Here is a summary of what exactly it is we are doing:
  • Remove upholstery from passenger seat frame
  • Install heating elements to center section of seats
  • Piece together driver seat from dyed seat parts
  • Install on to working driver seat frame
If you've not spent a lot of time doing reupholstery, it might seem a bit intimidating to start. Really all you need is the proper tools, and a mite of determination. We stopped by the local Tractor Supply to pick up some hog rings, and the proper pliers to manipulate them. We're getting closer and closer to our ranchhand dreams every day...




Let's not get ahead of ourselves here... first comes disassembly. We have to remove the bolsters from each seat frame. For this we simply cut the hog rings in the back, like before. Pull the leather off of the foam, and the foam slides off the frame. Then we transfer it to the other frame. If you have a choice of donor seat parts, you'll want to choose the best foam. We put a little spray adhesive on the frame, under the foam to keep it snug.


Time to slide on that dyed hide. This is going to take a little extra care, since we are switching frames. We will be cutting holes in the leather for each of the seat controls, keeping in mind that the bolster will be tightened once attached to the frame. To attach the leather to the frame, we slide the outside to the prongs on the frame, then bend them down. We used a hammer for this part. Now might be a good time to take out some frustration... but not too much. Don't want to damage the recently replenished leather!

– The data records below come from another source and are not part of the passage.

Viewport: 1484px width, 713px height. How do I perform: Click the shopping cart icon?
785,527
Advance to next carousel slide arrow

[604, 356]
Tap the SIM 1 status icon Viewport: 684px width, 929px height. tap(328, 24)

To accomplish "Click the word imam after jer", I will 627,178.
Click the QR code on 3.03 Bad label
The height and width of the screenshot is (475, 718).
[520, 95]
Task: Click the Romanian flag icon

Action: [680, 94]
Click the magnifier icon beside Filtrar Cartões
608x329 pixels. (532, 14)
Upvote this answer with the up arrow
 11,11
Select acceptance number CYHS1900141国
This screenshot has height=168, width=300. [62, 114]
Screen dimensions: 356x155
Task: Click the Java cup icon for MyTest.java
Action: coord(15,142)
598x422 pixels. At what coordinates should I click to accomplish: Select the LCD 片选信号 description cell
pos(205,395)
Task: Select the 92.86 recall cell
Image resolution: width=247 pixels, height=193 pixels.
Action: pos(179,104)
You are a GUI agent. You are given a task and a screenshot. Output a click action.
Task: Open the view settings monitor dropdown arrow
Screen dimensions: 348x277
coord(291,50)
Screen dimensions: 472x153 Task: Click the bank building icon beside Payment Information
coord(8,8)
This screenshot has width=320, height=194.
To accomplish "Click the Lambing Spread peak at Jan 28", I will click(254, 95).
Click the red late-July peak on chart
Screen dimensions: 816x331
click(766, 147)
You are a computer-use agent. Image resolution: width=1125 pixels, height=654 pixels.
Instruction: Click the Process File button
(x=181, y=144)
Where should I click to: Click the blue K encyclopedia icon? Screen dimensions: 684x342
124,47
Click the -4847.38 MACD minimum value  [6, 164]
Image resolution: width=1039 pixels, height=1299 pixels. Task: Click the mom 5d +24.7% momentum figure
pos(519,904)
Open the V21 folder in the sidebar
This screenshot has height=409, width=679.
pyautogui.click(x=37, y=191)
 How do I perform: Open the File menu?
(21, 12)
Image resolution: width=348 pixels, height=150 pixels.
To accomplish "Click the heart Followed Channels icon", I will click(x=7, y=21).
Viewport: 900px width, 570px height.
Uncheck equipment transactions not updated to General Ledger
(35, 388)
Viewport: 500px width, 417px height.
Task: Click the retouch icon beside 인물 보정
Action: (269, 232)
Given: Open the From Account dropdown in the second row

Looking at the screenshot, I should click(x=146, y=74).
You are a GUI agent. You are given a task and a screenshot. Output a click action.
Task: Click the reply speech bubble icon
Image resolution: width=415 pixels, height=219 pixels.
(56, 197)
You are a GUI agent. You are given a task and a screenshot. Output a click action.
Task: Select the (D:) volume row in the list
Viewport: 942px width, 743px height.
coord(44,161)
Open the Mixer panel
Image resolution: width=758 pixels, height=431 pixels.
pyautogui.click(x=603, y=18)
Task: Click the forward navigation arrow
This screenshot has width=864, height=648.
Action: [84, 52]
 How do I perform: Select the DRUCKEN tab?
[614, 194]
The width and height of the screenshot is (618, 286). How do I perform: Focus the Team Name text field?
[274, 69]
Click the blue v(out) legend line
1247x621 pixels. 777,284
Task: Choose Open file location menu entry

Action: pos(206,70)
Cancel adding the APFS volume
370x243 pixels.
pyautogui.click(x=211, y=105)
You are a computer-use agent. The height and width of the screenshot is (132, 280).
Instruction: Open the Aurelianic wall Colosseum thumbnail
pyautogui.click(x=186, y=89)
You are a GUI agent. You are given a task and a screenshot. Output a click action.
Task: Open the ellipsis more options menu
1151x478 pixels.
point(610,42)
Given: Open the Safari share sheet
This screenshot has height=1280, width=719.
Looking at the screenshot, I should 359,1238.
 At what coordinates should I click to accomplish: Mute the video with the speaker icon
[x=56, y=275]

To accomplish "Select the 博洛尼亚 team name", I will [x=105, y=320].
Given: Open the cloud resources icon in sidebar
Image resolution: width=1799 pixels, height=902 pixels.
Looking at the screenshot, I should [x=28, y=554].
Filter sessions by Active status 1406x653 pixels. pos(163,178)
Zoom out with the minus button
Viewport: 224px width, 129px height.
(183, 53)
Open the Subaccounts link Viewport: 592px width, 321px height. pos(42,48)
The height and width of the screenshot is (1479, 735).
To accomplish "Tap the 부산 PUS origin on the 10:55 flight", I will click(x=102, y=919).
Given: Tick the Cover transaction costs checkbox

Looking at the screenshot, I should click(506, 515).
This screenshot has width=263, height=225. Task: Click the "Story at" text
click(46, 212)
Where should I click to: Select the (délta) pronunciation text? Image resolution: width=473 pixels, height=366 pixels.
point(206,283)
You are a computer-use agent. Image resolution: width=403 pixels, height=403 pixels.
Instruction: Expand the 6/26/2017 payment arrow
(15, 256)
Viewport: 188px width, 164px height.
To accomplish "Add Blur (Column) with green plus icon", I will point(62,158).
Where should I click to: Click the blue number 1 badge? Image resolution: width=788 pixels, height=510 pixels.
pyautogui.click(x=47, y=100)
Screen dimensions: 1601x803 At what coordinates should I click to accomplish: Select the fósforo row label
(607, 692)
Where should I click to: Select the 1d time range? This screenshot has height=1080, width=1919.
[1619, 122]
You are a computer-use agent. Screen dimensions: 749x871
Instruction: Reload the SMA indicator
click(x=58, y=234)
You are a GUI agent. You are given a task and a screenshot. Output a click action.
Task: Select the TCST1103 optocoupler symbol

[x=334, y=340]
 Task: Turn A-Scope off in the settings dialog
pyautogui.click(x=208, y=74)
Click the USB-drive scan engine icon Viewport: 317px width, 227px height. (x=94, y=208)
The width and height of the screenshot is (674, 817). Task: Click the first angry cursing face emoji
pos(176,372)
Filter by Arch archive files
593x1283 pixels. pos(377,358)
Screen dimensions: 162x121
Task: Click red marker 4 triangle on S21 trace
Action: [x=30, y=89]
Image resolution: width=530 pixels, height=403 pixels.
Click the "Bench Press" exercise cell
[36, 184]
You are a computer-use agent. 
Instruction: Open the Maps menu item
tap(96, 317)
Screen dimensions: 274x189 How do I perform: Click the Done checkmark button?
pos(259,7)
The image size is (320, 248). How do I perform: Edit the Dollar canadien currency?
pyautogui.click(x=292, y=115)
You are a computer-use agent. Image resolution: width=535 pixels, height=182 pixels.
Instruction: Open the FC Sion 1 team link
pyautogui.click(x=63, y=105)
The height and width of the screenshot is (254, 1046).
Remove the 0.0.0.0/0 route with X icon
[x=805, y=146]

Finally, we saddle up and play with some hog-rings. It's really quite simple. Everything should be in order, based on the previous disassembly. We pull the leather down and slip the rings through the holes, making sure they are around the metal bar inside the leather, then around the seat frame. Then we take our special hog-ring pliers to close them tight.




With all the bolsters in their correct place, we need to install the seat bottom. However, before that is done we need to install the working heating element. We start by removing the staples on the side of the seat, opening a sort of envelope in the seats. Then slide the heating elements in, paying close attention to the wiring so they are not damaged. We tested them by hooking them up to a battery, and they work wonderfully. Now we are a go for resealing and installation. We reattach the leather around the seat bottom using staples or hog-rings to keep it taught.


We are ready for the final bit of assembly. Sport seats have a convenient adjustable thigh bolster for under your legs. This needs to be put back on track, located on the bottom of the seat. Get the hog rings out, and attach the leather to the frame. Get the hammer out, there are more prongs that need fixed. Finally we begin assembling the frame and mechanisms, attach the seat back and cables, and we're good to go!



Now we dust off our boots, and take a gander at what we have accomplished...
(click them... they get bigger!)

BEFORE


AFTER


We're going to clean up, do some detail work - including some touch up (oops) - and install these cardinals. We'll be back.

All photos courtesy of Stewart Imagery


Friday, March 20, 2009

You can poke a cow, but can you sand it?? We think yes..

We thought since our seats are getting a nice sunbath, we might as well get to enjoy the sun as well. The weather has been really nice recently and driving the Euro 318 Baur/TC has been a real treat! What's even more exciting about nice weather is the motivation that comes with it to get the cabrio in tip-top(less) shape! Now back to the good stuff...

Below: Cardinal Red seat
after Leatherique treatment,
before prep/dye


After allowing the Rejuvenator Oil a good soak, we brought them back in and got the Pristine Clean ready. Essentially, the same theory applies with Pristine Clean. Using a spray bottle, we coat the seat evenly. Then, using a cloth rag of some sort, wipe the Pristine Clean of the seats. The way the process works is really quite interesting. The Rejuvenator Oil permeates the pores in the leather, giving it some life, at the same time floating all the dirt that has settled in these 20+ year old seats. Since we are doing a dye process on these seats, it is especially important to get all the Oil off the seat. If you are working with extremely tough leather, you will want to repeat this process to your desired level of rejuvenation.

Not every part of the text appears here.